BLAST is a local alignment method that is capable of detecting not only the best region of local alignment between a query sequence and its target, but also whether there are other plausible alignments between the query and the target. To find these regions of local alignment in a computationally efficient fashion, the method begins by seeding the search with a small subset of letters from the query sequence, known as the query word . Using the example shown in Figure 3.3, consider a search where the query word of default length 3 is RDQ. (In practice, all words of length 3 are considered, so, using the sequence in Figure 3.3, the first query word would be TLS, followed by LSH, and so on across the sequence.) BLAST now needs to find not only the word RDQ in all of the sequences in the target database but also related words where conservative substitutions have been introduced, as those matches may also be biologically informative and relevant. To determine which words are related to RDQ, scoring matrices are used to develop what is called the neighborhood. The center panel of Figure 3.3shows the collection of words that are related to the original query word, in descending score order; the scores here are calculated using a BLOSUM62 scoring matrix ( Figure 3.1). Obviously, some cut-off must be applied so that further consideration is only given to words that are indeed closely related to the original query word. The parameter that controls this cut-off is the neighborhood score threshold ( T ). The value of T is determined automatically by the BLAST program but can be adjusted by the user. Increasing T would push the search toward more exact matches and would speed up the search, but could lead to overlooking possibly interesting biological relationships. Decreasing T allows for the detection of more distant relationships between sequences. Here, only words with T ≥ 11 move to the next step.

Table 3.2 BLAST algorithms.

Program	Query	Database
BLASTN	Nucleotide	Nucleotide
BLASTP	Protein	Protein
BLASTX	Nucleotide, six-frame translation	Protein
TBLASTN	Protein	Nucleotide, six-frame translation
TBLASTX	Nucleotide, six-frame translation	Nucleotide, six-frame translation

Figure 33 The initiation of a BLAST search The search begins with query words - фото 31

Figure 3.3 The initiation of a BLAST search. The search begins with query words of a given length (here, three amino acids) being compared against a scoring matrix to determine additional three-letter words “in the neighborhood” of the original query word. Any occurrences of these neighborhood words in sequences within the target database are then investigated. See text for details.

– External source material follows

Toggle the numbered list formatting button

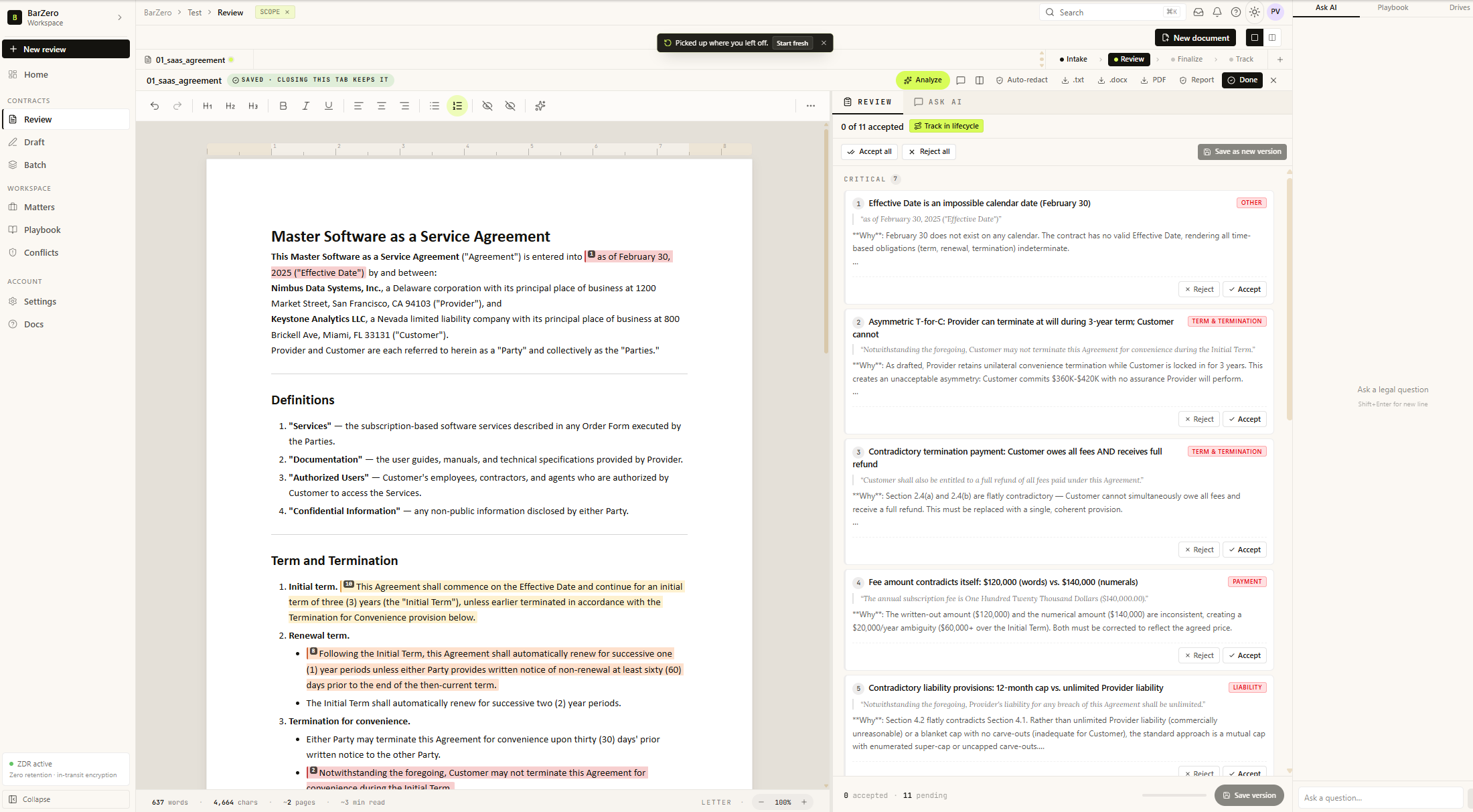click(457, 106)
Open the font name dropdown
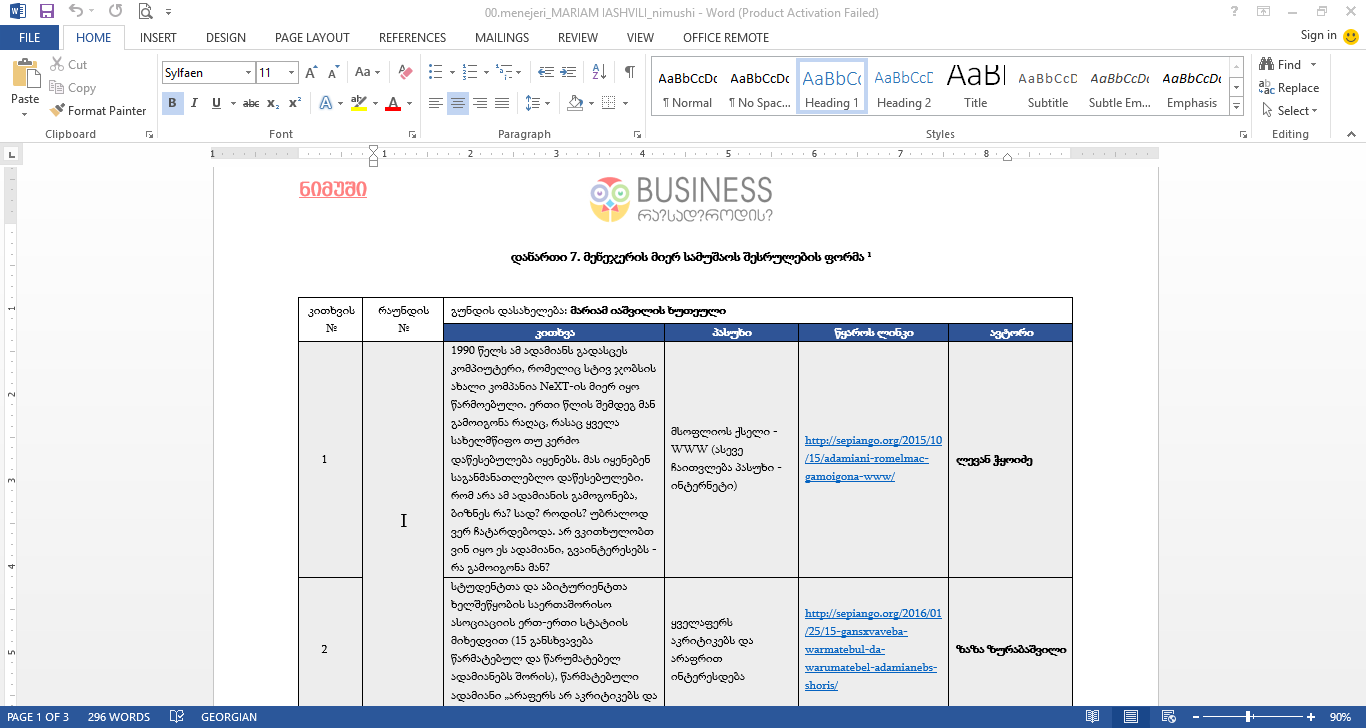Screen dimensions: 1366x728 pyautogui.click(x=247, y=73)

Focusing now on the lower panel of Figure 3.3, the original query word (RDQ) has been aligned with another word from the neighborhood whose score is more than the score threshold of T ≥ 11 (REQ). The BLAST algorithm now attempts to extend this alignment in both directions, tallying a cumulative score resulting from matches, mismatches, and gaps, until it constructs a local alignment of maximal length. Determining what the maximal length actually is can be best explained by considering the graph in Figure 3.4. Here, the number of residues that have been aligned is plotted against the cumulative score resulting from the alignment. The left-most point on the graph represents the alignment of the original query word with one of the words from the neighborhood, again having a value of T = 11 or greater. As the extension proceeds, as long as exact matches and conservative substitutions outweigh mismatches and gaps, the cumulative score will increase. As soon as the cumulative score breaks the score threshold S , the alignment is reported in the BLAST output. Simply clearing S does not automatically mean that the alignment is biologically significant, a very important point that will be addressed later in this discussion.

Figure 34 BLAST search extension Length of extension represents the number of - фото 32

Figure 3.4 BLAST search extension. Length of extension represents the number of characters that have been aligned in a pairwise sequence comparison. Cumulative score represents the sum of the position-by-position scores, as determined by the scoring matrix used for the search. T represents the neighborhood score threshold, S is the minimum score required to return a hit in the BLAST output, and X is the significance decay. See text for details.